For the last two years I have loved my little swiffer vac, for day to day to day crumbs. I am finding out that as a mother of a todler you are always chasing crumbs. Last sunday we added a cute little shark steamcleaner to the family of 'small and easy' cleaning appliances. I have a nice, big, floorscrubber which works very well, but which I just do not get out on a day to day basis to remove the dropped spinach underneath the highchair. A quick clean with a damp cloth doesn't seem to do the trick, or I forget to react immediately because I want to eat dinner. Then I forget after dinner and by the time Joseph is in bed, it has hardened into a cement like substance. And then I am not even mentioning oatmeal.
The shark is ready to use in 30 seconds, lightweight and requires no chemicals or anything.
So, after dinner, my husband will keep our little boy buys for about ten-fifteen minutes while I clear off the table and do a quick steaming of the floor. It's a new part of the routine to keep the house clean. Furthermore, I will spend half an hour working during naptime, before taking my 'private time' for email, reading, knitting or anything else, so that we can try and keep up with the work.

Monday, January 12, 2009

The cleaning ladies




I've praised my husband quite a few times on this blog. My in laws however have not been mentioned that often. I have GREAT in laws. No room for mother in law jokes here. They have welcomed me in the family, helped me adapt to the new country, enveloped me in their love and been generally a wonderful support.
This christmas, my mother in law, gave me a wonderful gift. She said that when she had had a baby, her mother in law arranged for a cleaning crew to come once a month for a few months. Not for day to day maintenance, but for those things that you never get to with a sweet little one running around your ankles. She said she wanted to do the same thing for me!

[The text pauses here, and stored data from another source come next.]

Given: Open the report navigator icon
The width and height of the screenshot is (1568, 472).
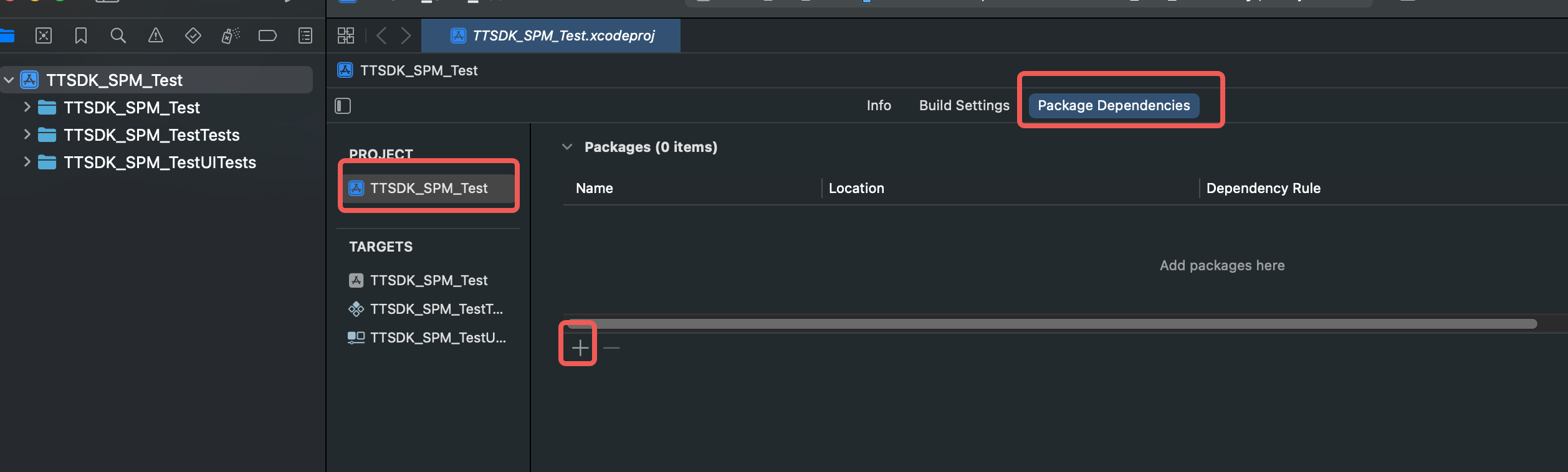Looking at the screenshot, I should pos(305,36).

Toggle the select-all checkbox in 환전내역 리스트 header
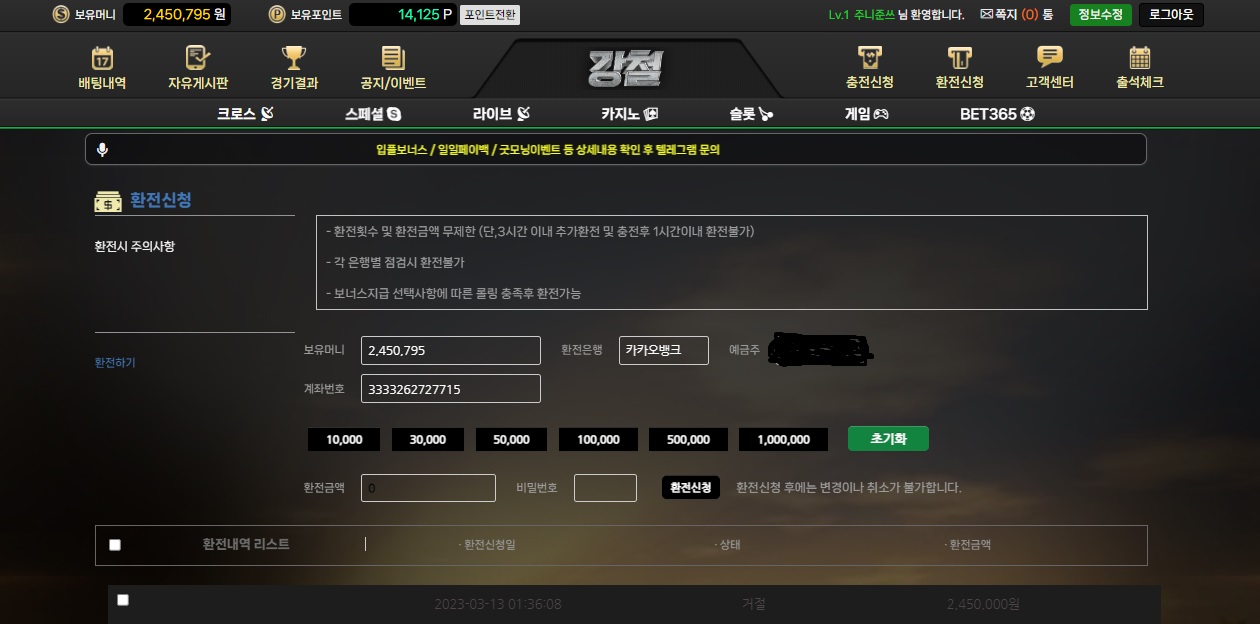tap(115, 545)
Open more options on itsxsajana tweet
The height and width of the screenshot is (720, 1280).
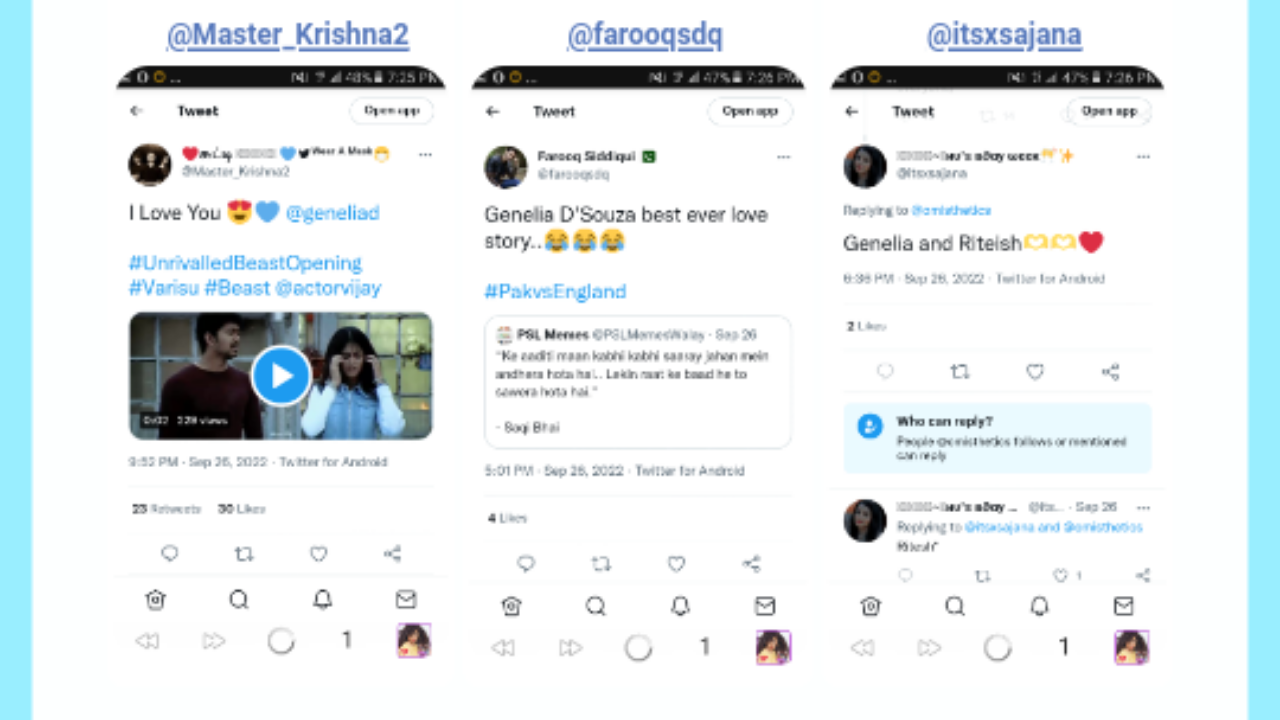click(x=1143, y=157)

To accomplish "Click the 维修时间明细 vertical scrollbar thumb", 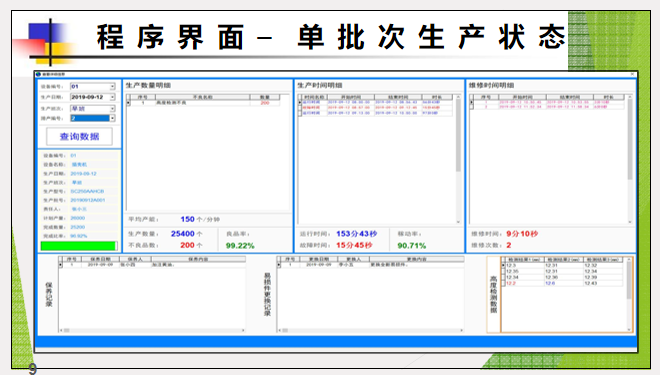I will point(630,139).
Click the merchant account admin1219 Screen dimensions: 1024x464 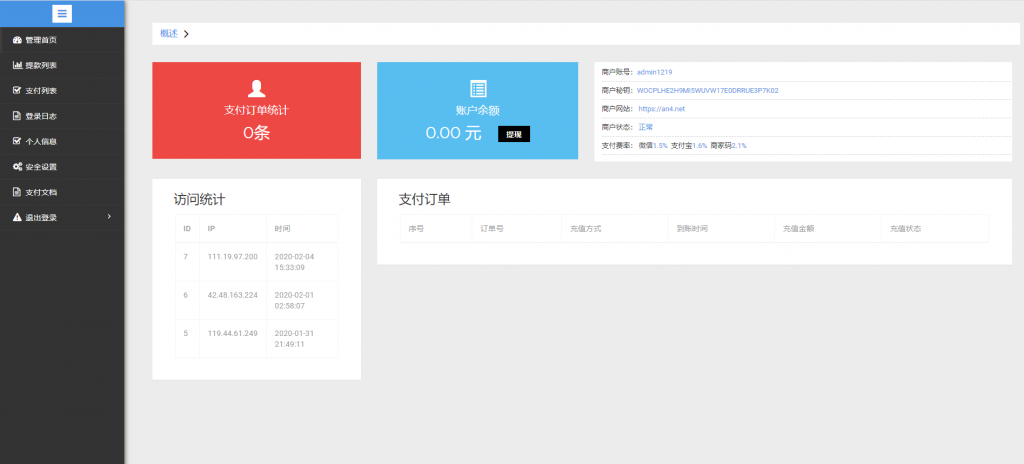[x=656, y=72]
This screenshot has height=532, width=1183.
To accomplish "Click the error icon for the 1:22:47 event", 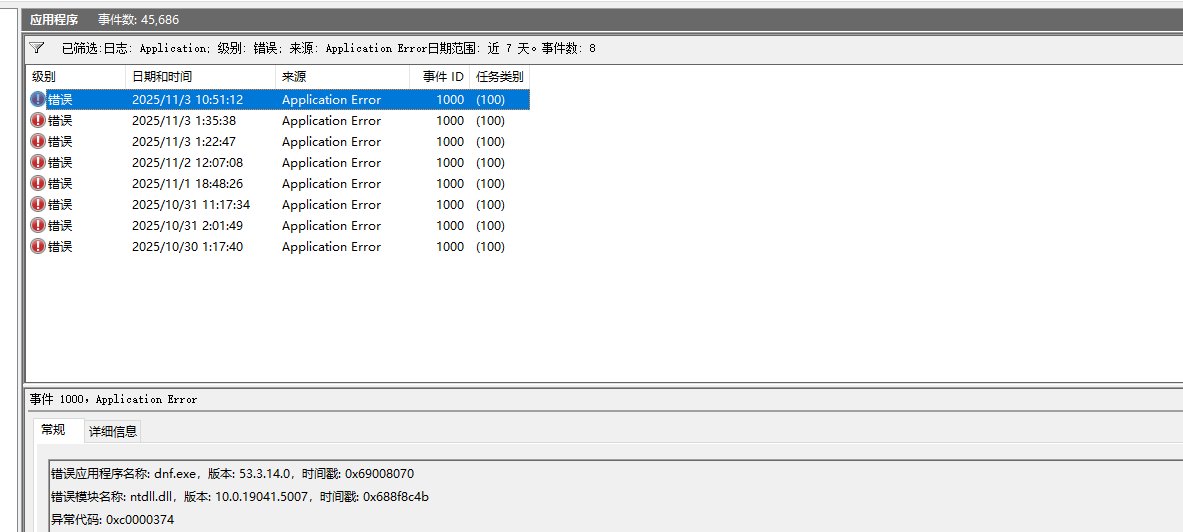I will tap(38, 142).
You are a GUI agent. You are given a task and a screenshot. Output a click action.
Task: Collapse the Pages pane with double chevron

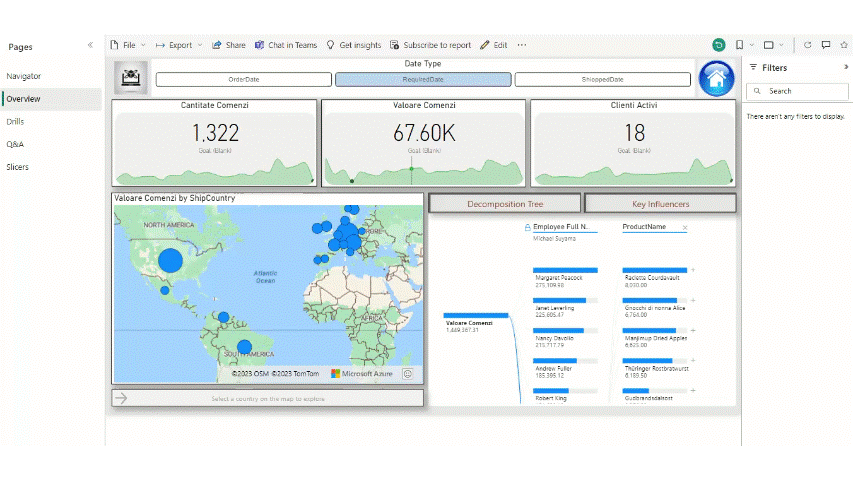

I was thrilled! Especially when I met the man who came to check the house before the first cleaning and he told me that the very first time they came, they would do a deep spring cleaning. He talked about the ladies cleaning things that frankly, I had not cleaned since I moved in here half a year ago.
Besides, since november we have alternated between travelling or being sick. Needless to say, the house needs a bit of attention. Okay, make that a lot of attention. And while I feel pretty guilty at the idea of other people coming in and cleaning my house for me, I am extremely grateful for my mother in laws thoughtfulness.

In addition to that gratitude, the fact that professional cleaning ladies will come into my house today has another positive effect. With the suitcases and bags of three trips, one of them intercontinental, two of them with baby spread around the house, half unpacked and no time for much maintenance tidying when you just run in and out of the house for a few days before hitting the road again, the place had become cluttered. I detest clutter. I HATE clutter. I have almost religious objections against clutter. Unfortunately, like many temptations, clutter likes to keep a close eye on me and if I forgo the fight for a few weeks, it takes control over my house and over me. I become scatterbrained, distracted and don't get any work done.

Still, while I started to do some tidying here and there since last thursday when we we ended the string of holidays, it didn't really have a direction to it. But now, there will be professional cleaning ladies coming in my house. I do not want them to lose their time moving Josephs toys around, or dealing with sixteen little jars and tubes on my vanity table.
In the last three days, I threw out four or five bags of 'stuff', I emptied nearly every single surface, emptied all the suitcases and bags, put all the clothes that were clean back in the closets and those that weren't in the apropriete laundry baskets, and went through Josephs toy and book basket to weed out what wasn't played with anymore to put it away in a bin in the storage closet. The cleaning ladies have not even been here, and my house looks ten times better! Good work!